Empress Nur Jahan married Mughal Emperor Jahangir in 1611 and rose to prominence, becoming the first female co-sovereign in Mughal history. Ruby Lal an accalaimed historian of Mughal history has written an amazing book “Empress, the Astonishing Reign of Nur Jahan” that I recently read and loved finding about the inspiring life of a queen who we sadly don’t know much about.
The reign of Jahangir and Nur Jahan coincided with one of the most successful days of Mughal rule. The empire was one of the richest in the world and attracted traders from around the world. The Europeans who visited Mughal courts wrote about Nur Jahan from an oriental lens and assumed that it was impossible for a woman to reach such heights in the court except if she was manipulative and a gold-digger. Nur Jahan’s relationship with Shah Jahan, Jahangir’s son who became Emperor after him, had soured over the last years of Jahangir’s life since she supported
Jahangir’s other son Sheheryar. Because of this Shah Jahan made sure that all records of Nur Jahan’s rule were eliminated from history.

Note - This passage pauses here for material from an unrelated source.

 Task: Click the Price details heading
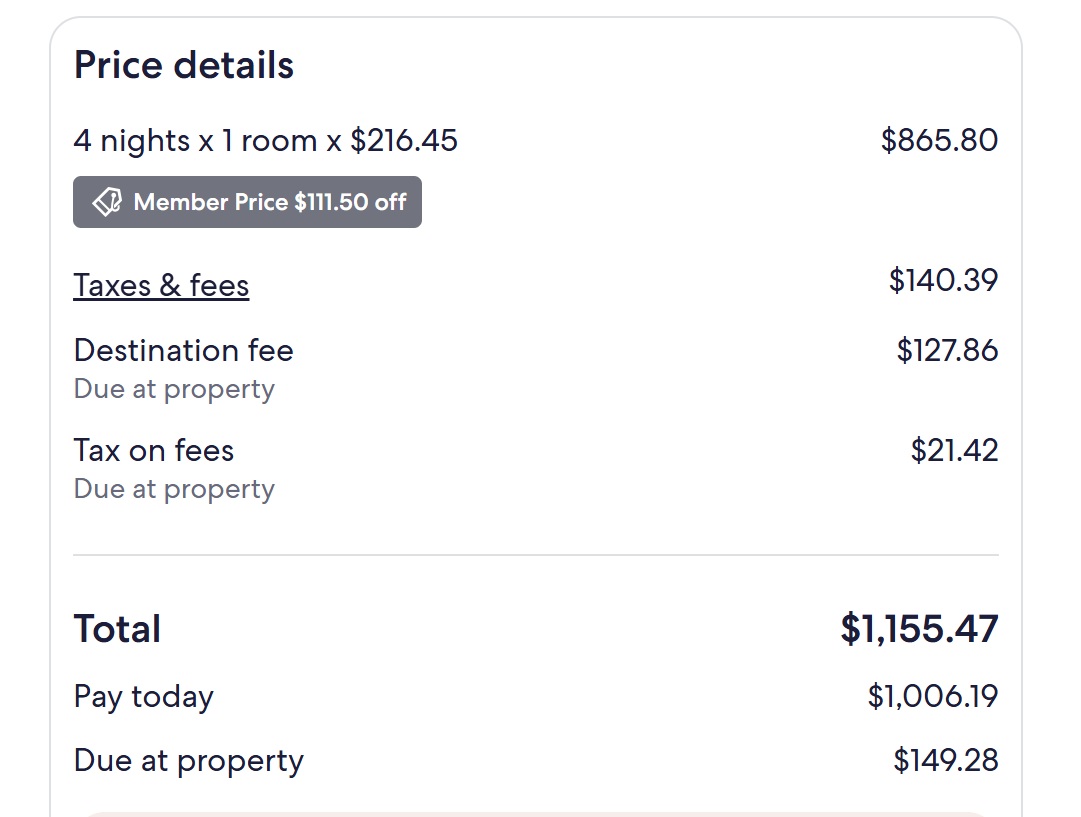[x=184, y=65]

Ruby Lal has however done extensive research and unearthed fascinating facts and stories from Nur Jahan’s life. Many confuse her as prince Saleem’s Anarkali and with the famous pigeon incident. It was a fact though that Nur Jahan had been married before and was a widow when she married Jahangir. Some say that Jahangir fell in love with her when she was already engaged but Emperor Akbar did not agree to the match and Nur Jahan was hurriedly married off. Jahangir never forgot about her and made sure they were joined soon after he assumed power.

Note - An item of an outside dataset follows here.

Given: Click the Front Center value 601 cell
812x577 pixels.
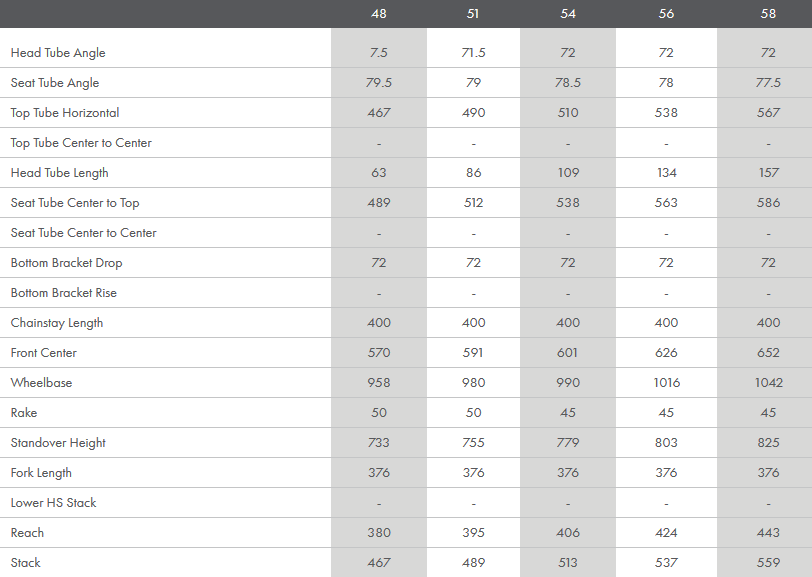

Ruby Lal shares evidence in her book that Empress Nur Jahan rose in power due to her own abilities. Jahangir was happy to share sovereignty with his queen as she held court, issued coins in her name and gave imperial orders. She was also a talented huntress, patron of the arts and an architect. It’s said that the Taj Mahal is designed after the tomb Empress Nur Jahan built for her parents, that’s also in Agra and called the “mini Taj”.
One of my big regrets is that I wasn’t able to visit Nur Jahan’s tomb that’s in Shahdara Lahore. Even on my last visit, we were stuck on Ravi bridge and the sun set right in front of us and we missed the time slot to view Jahangir and Nur Jahan’s tombs, both of which Nur Jahan designed.
Do read Ruby Lal’s book “Empress, the Astonishing Reign of Nur Jahan” to get inspired by a graceful, brave and talented Empress from South Asian history.